The Cintamani Monument site is located a few miles inland from the coast, south of the town of Jenner in Northern California along Highway 1. The large ranch, acquired by Tibetan Nyingma Meditation Center, headed by the Rinpoche, is a very private area and is not open to the general public. It contains several beautiful buildings built by the group of followers, many of whom live there in a dormitory, following the tradition of monks who came from many countries to study Buddhism in a large campus in eastern India two thousand years back. This site is within two kilometers of the San Andreas Fault and is therefore subject to violent near-field shaking from time to time.
The Rinpoche provided the design team with a sketch for the Cintamani Monument, which was then developed by Holt Hinshaw Architects and Structural Design Engineers. It is designed to be a bronze clad building. An octagon in plan, it is a 120-foot tall, single story structure with a ten-foot spire on top of the cone shaped top. It is seated on a concrete podium twelve feet above grade, surrounded by a colonnaded canopy. At the center of the fifty-foot plan width of the building is a twenty-five-foot tall bronze statue of Buddha seated in lotus position on a twelve-foot tall throne. Raj Sahai and Jack Laws, the two principals of San Francisco based Structural Design Engineers, decided early on that, to have a building last for a thousand years, it had to be base isolated. The criteria for earthquake ground motions development was set for an event with a thousand-year return period. There was one problem however: the Rinpoche asked that the Buddha not be isolated from the earth, since it is His attachment to Mother Earth that provides the calming influence She needs in this troubled time. So, here was the enigma: if the Buddha will calm Mother Earth, why design for earthquakes? Perhaps Mother Earth is disturbed in Her mind and not in Her body, whose shaking may be just what we humans need to know there are larger forces in nature that we do not control. The design criteria for earthquake ground motions therefore had to stay.

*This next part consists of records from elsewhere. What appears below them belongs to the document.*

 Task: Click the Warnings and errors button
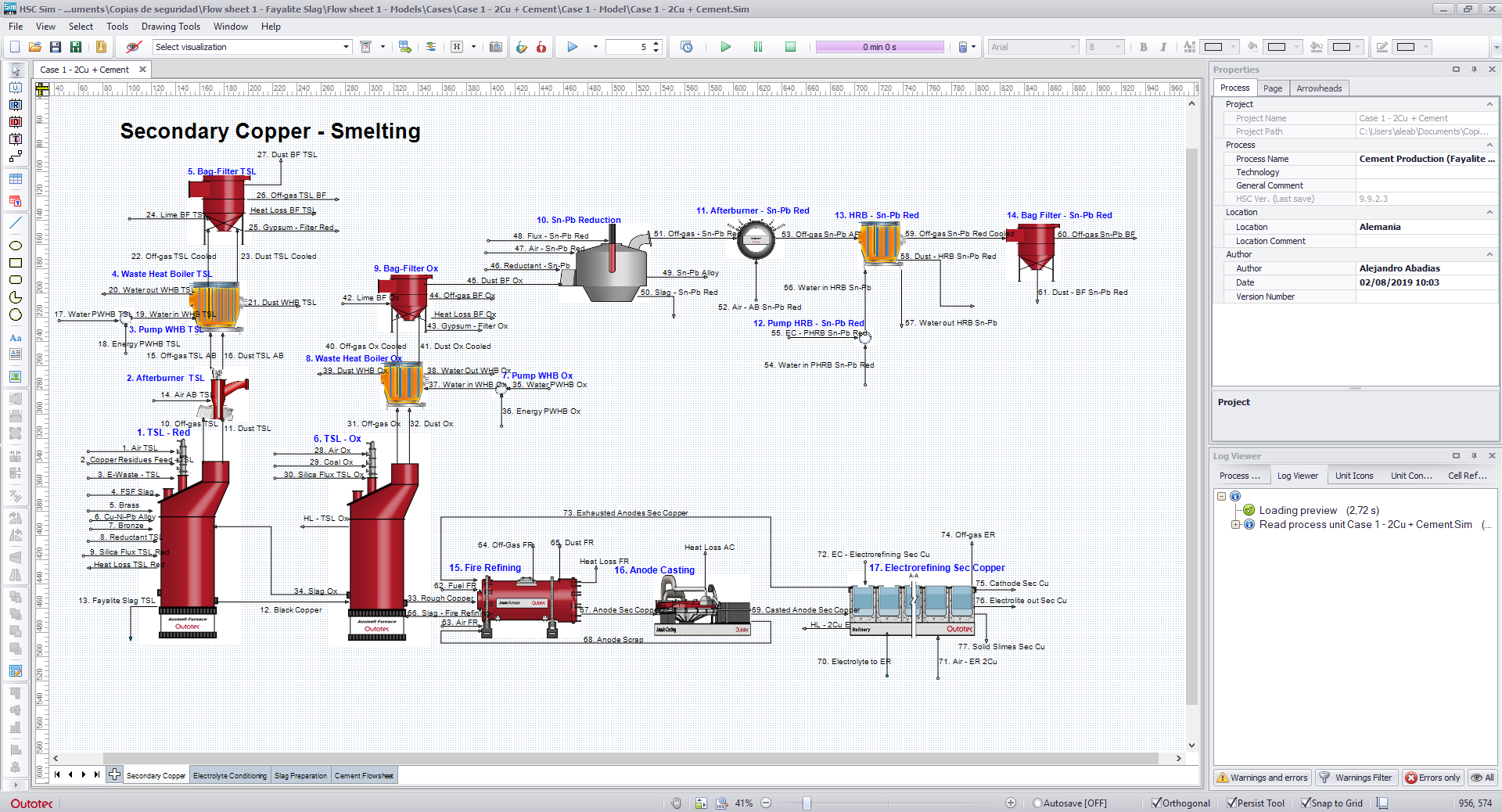click(1261, 778)
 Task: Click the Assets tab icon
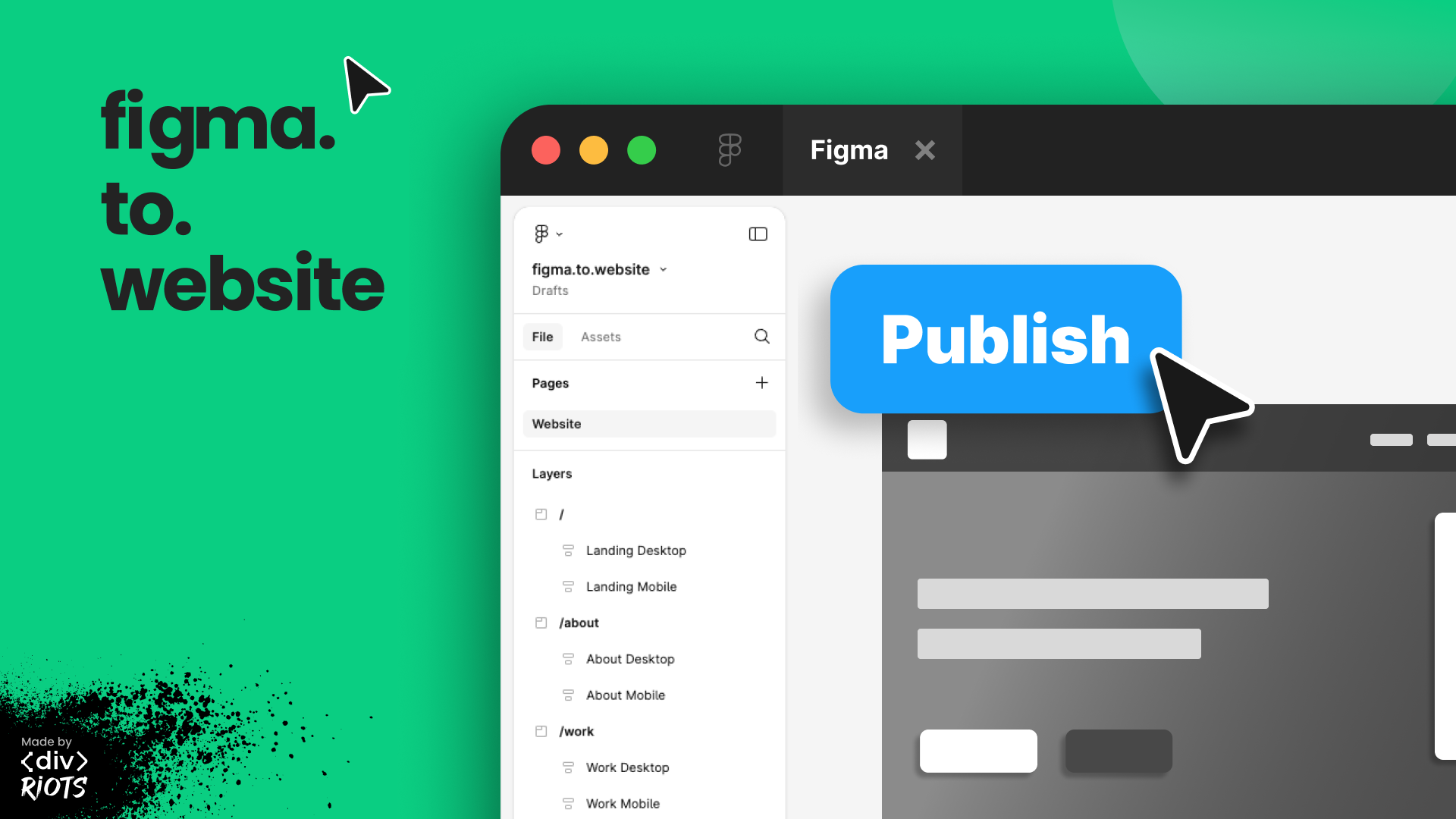[600, 337]
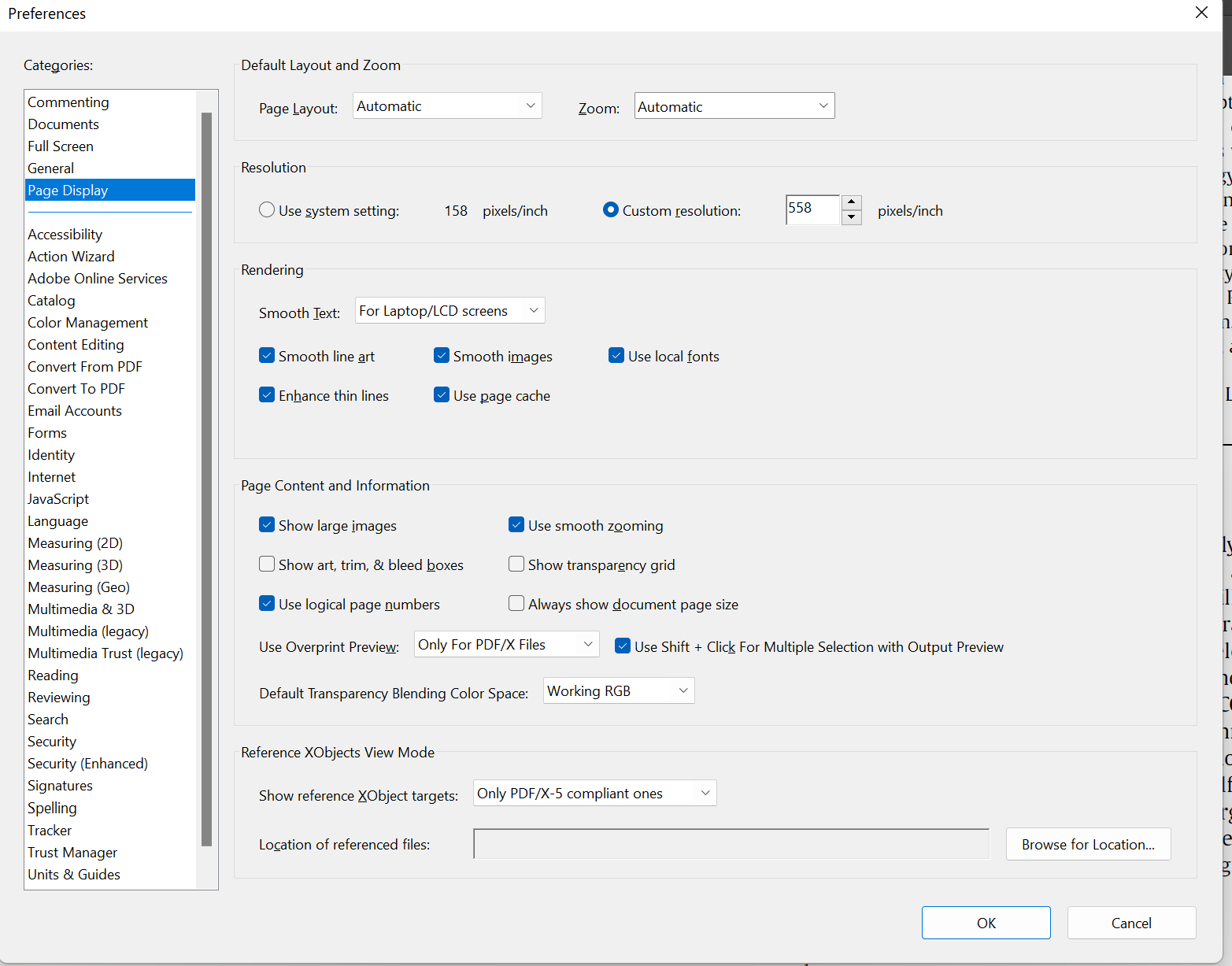Click the custom resolution value field
Screen dimensions: 1232x966
coord(812,209)
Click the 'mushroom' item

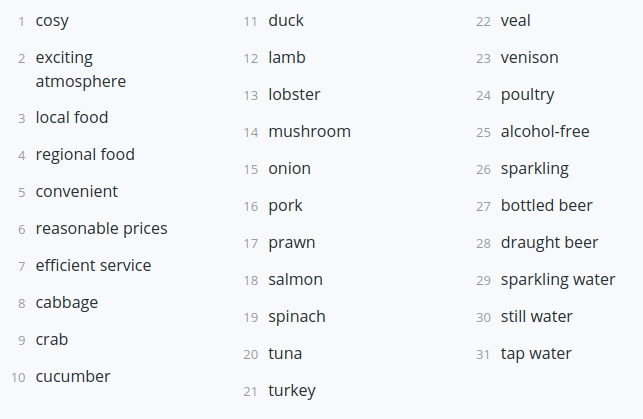[x=309, y=132]
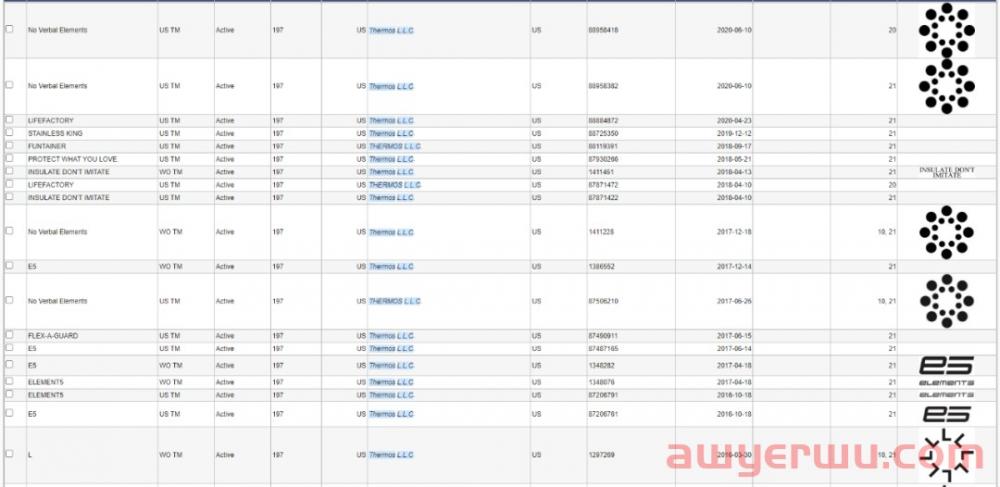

The concrete base is an eighteen-foot tall structure, partially underground. It will be used to store ancient texts. Because it supports Buddha sitting on a throne, it is a fixed base structure, designed to survive the earthquake forces generated from the thousand-year event. It has reinforced concrete pilasters five feet thick to support the eight, steel braced frame columns on Friction Pendulum Isolators, which will allow the shell to sway horizontally up to twenty inches in any direction during a major earthquake. The canopy outside the main building is also framed with steel, hung from the building frame, and supported at the outer perimeter by sixteen columns, which in turn are supported on smaller isolators. A steel framed floor with metal deck and concrete topping slab ties all the isolators together. The isolators are built of steel and have a very inert surface coating. A thousand years is, however, a very long time for any component that is required to accommodate movement. Consequently, it was decided that the structure should be so designed that the isolators can be removed one at a time and replaced if needed.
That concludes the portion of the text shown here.